Triumfant’s big data and patented analytics approach to breach detection is rooted in its ability to continuously scan more than 500,000 granular state attributes on every machine. This scan is truly continuous – not weekly, monthly or quarterly. Triumfant collects and maintains the most comprehensive repository of state data available, providing organizations a clear, complete, and current view of the endpoint population. Triumfant can then detect and evaluate alterations to the machine to identify changes that are anomalous in the context of the population. The raw state data is translated into real, actionable information about the configuration and health of every machine. As a result, organizations can identify machines that are open to exploit because of newly identified vulnerabilities or machines that are non-compliant to configuration and regulatory policies. Triumfant can also pinpoint missing patches on a given machine where infiltration can occur.
The 2014 Verizon DBIR identified nine basic threat patterns that make up 92% of security incidents. Out of the 1,367 confirmed data breaches analyzed, the cyber espionage pattern accounted for 22% of the attackers recorded by Verizon and its partners, while point-of-sale (POS) intrusions made up 14% of the breaches in this year’s report.Still, Web app attacks were far and away the most common threat type, with 35% of all confirmed breaches linked to Web application security issues.

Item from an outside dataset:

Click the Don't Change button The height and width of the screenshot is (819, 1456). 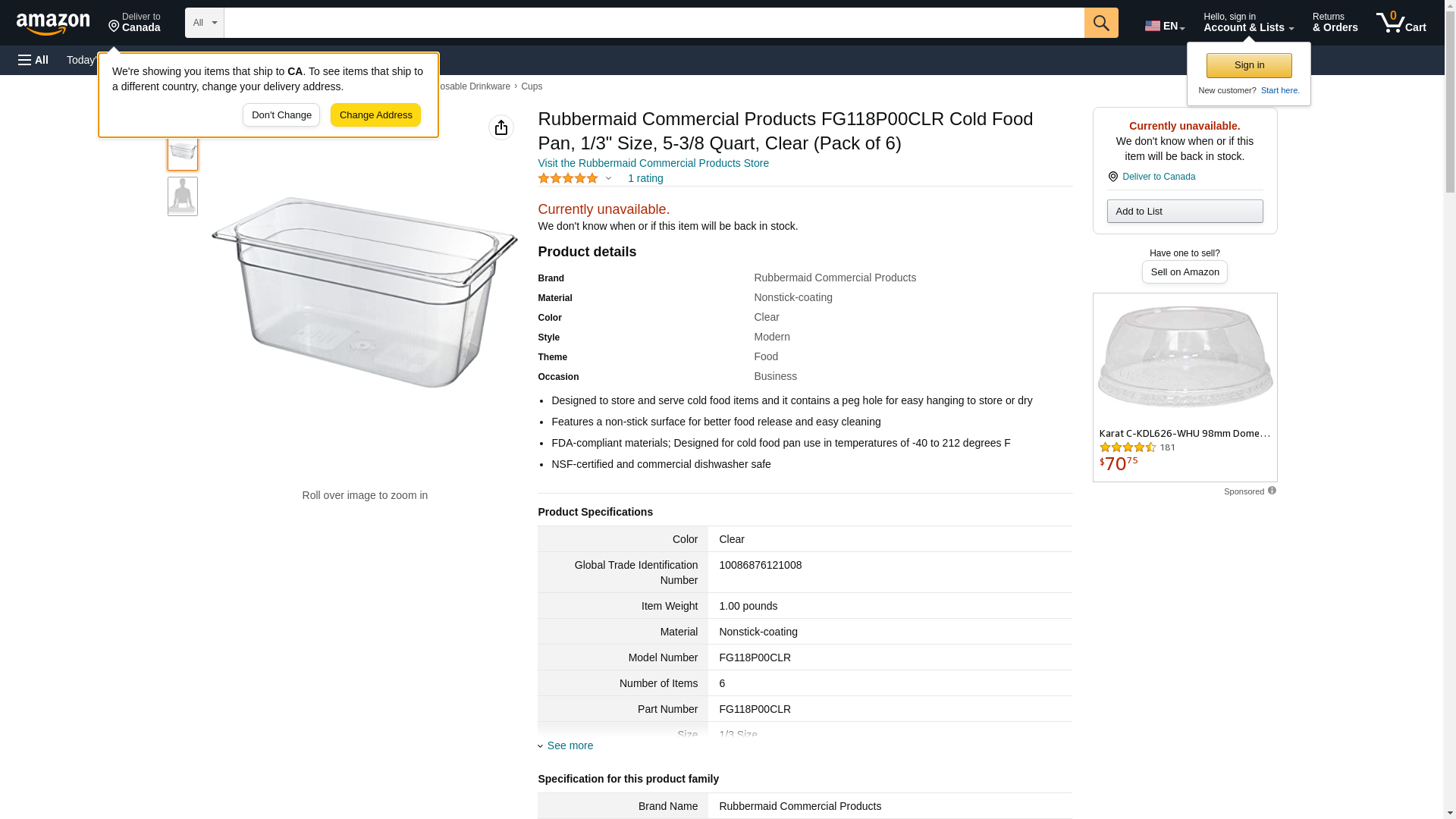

As the report suggests, no one is immune from a data breach and its taking longer to identify compromises within an organization — often weeks or months, while penetrating the organization can take only minutes or hours. Triumfant emphatically closes the breach detection gap with its rapid detection and response capabilities. Triumfant detects breaches in real-time at the point of infiltration, generates a comprehensive and actionable analysis within minutes of the attack, and builds a situational remediation that stops the breach and repairs all of the primary and collateral damage to the machine within five minutes.
The 2014 Verizon DBIR once again underscores the importance of deploying a more focused and effective way to fight cyber threats. You will be breached, you are not prepared, and the adversary is taking advantage. A new approach is needed — the endpoint is your last line of defense.